> **Challenge**
In the data below, take the lines from the one with "At what (x,y)" up to and including the one with "Looking at the" and write them out again with "screenshot" switched to "screen capture", keeping everything else the same. Give only those lines and leave the pictures out.

[Start Input material]

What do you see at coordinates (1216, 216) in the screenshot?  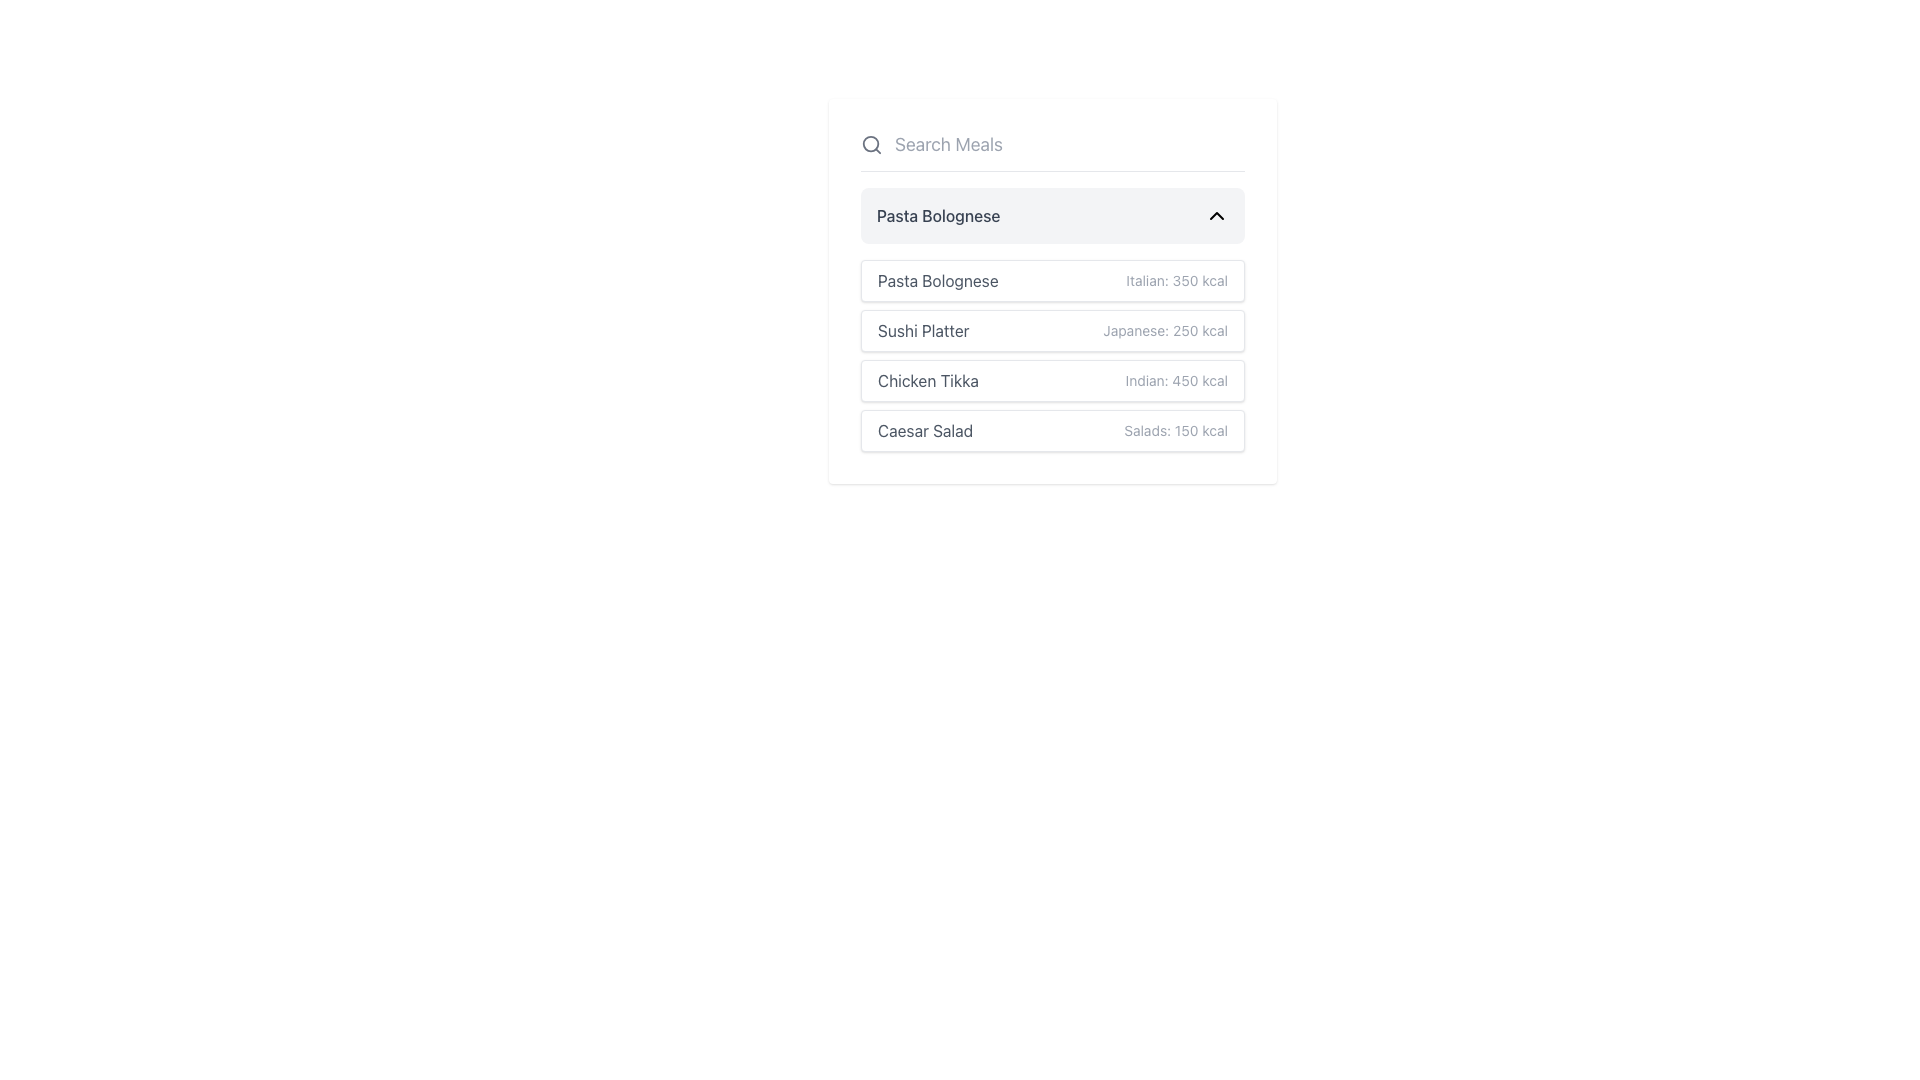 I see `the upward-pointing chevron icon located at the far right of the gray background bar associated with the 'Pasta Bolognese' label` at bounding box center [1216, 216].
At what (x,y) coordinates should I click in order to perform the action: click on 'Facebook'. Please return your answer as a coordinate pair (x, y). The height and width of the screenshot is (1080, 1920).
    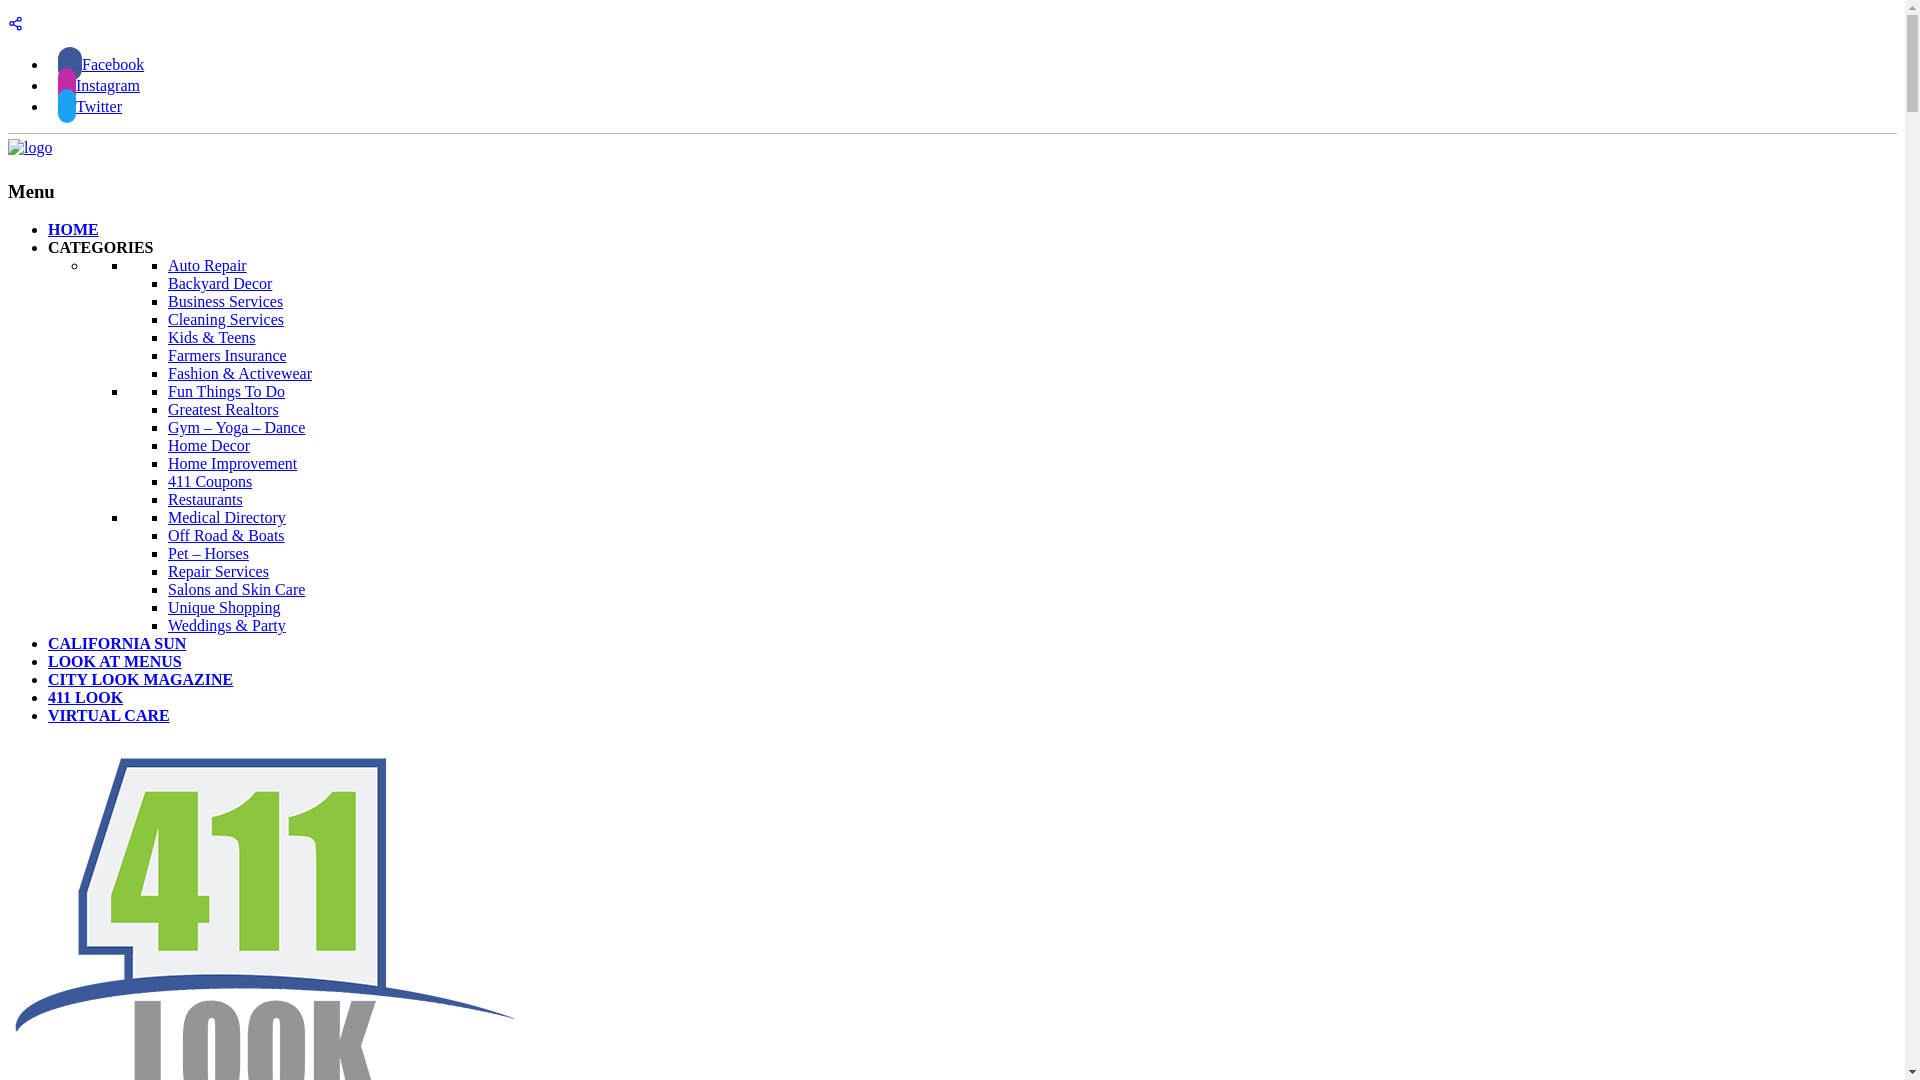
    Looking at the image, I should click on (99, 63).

[End Input material]
[Start Input material]

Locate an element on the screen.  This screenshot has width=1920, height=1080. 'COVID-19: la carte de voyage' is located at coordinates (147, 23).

[End Input material]
[Start Input material]

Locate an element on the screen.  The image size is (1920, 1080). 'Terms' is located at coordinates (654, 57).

[End Input material]

> **The output**
At what (x,y) coordinates should I click in order to perform the action: click on 'Facebook'. Please return your answer as a coordinate pair (x, y). The height and width of the screen capture is (1080, 1920).
    Looking at the image, I should click on (99, 63).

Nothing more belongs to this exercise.